Abbruch Klinikum Kempten

Bauzeit: 10/2013 bis 04/2014
Aushubvolumen: 37.000 m3 umbauter Raum
Schadstoffe: PAK, KMF, Asbest

Abbrucharbeiten sowie umfangreiche Schadstoffsanierung

Seit 2001 wird an der Einhäusigkeit des Klinikums Kempten gearbeitet. Die Bereiche des Krankenhauses in der Memminger Straße sind bereits in das Klinikum in der Robert-Weixler-Straße integriert. Im letzten Schritt soll bis 2016 dann auch das Bezirkskrankenhaus dorthin umgezogen sein. Die vier, seit Ende 2012 leer stehenden Gebäude in der Memminger Straße (Bettenhaus, Kantine, Personalwohnheim und Kapelle) mit insgesamt 37.000 m² umbautem Raum wurden von Anfang Oktober 2013 bis Mitte April 2014, im Auftrag der Klinikum Kempten-Oberallgäu gGmbH von der Geiger Umweltsanierung zurückgebaut. Der denkmalgeschützte Gebäudeteil des Krankenhauses zur Memminger Straße hin bleibt bestehen.
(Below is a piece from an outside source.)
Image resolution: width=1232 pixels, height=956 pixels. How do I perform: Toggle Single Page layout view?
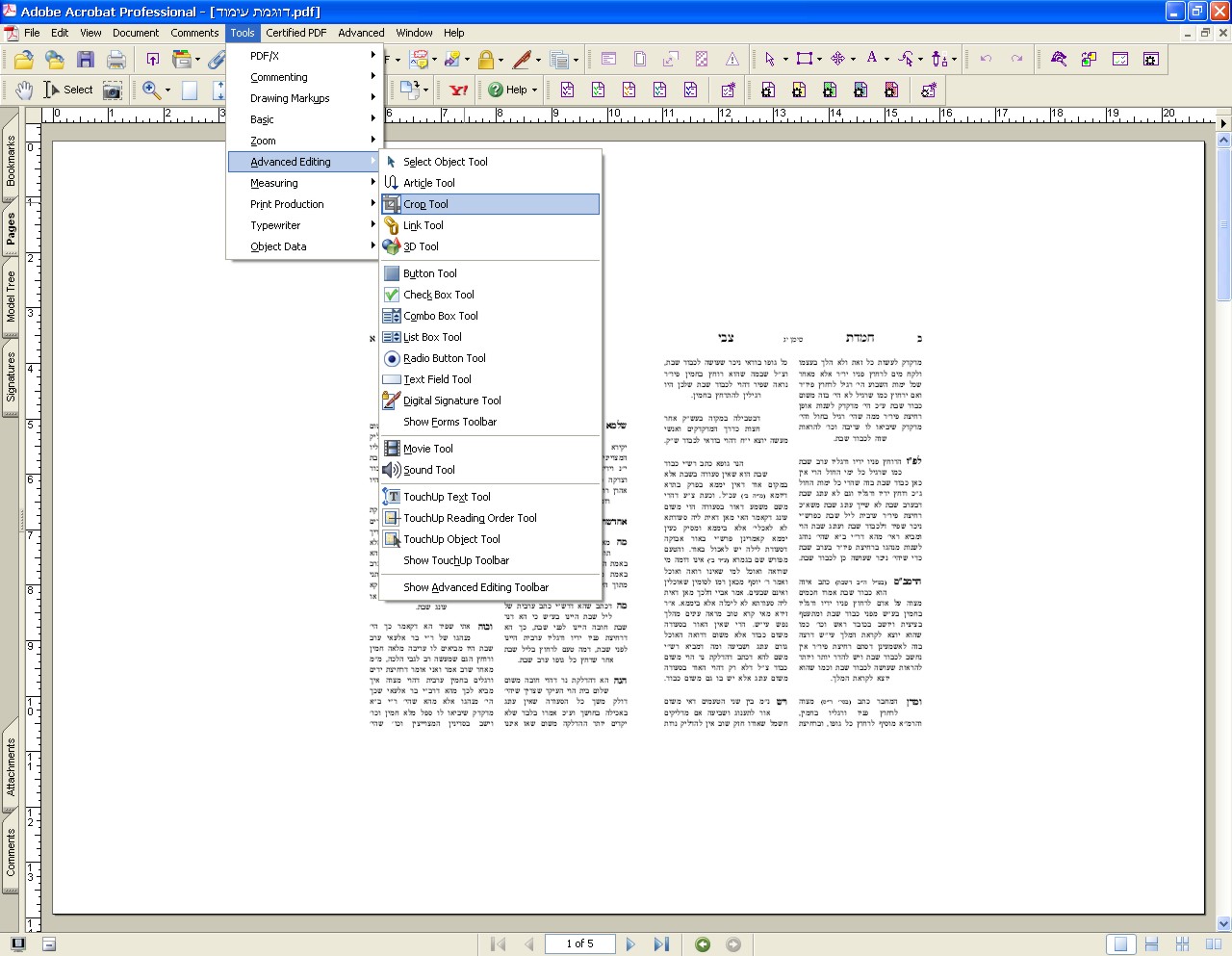coord(1120,944)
Den Abbrucharbeiten vorausgegangen sind eine Entrrümpelung und Entkernung der Gebäude. Daraufhin wurde eine umfassende Schadstoffsanierung durchgeführt, bei der rund 5.000 m² Asbestzementfassadenplatten und alle asbesthaltigen Bodenbeläge entfernt wurden. Das mineralische Abbruchmaterial – etwa 12.000 Tonnen – wurde aufbereitet und anschließend zur Verfüllung der Baugrube und zur Vorbereitung des späteren Baufeldes verwendet. Die Nachnutzung des Geländes sieht eine Wohnbebauung vor, mit der ab 2015 begonnen wird.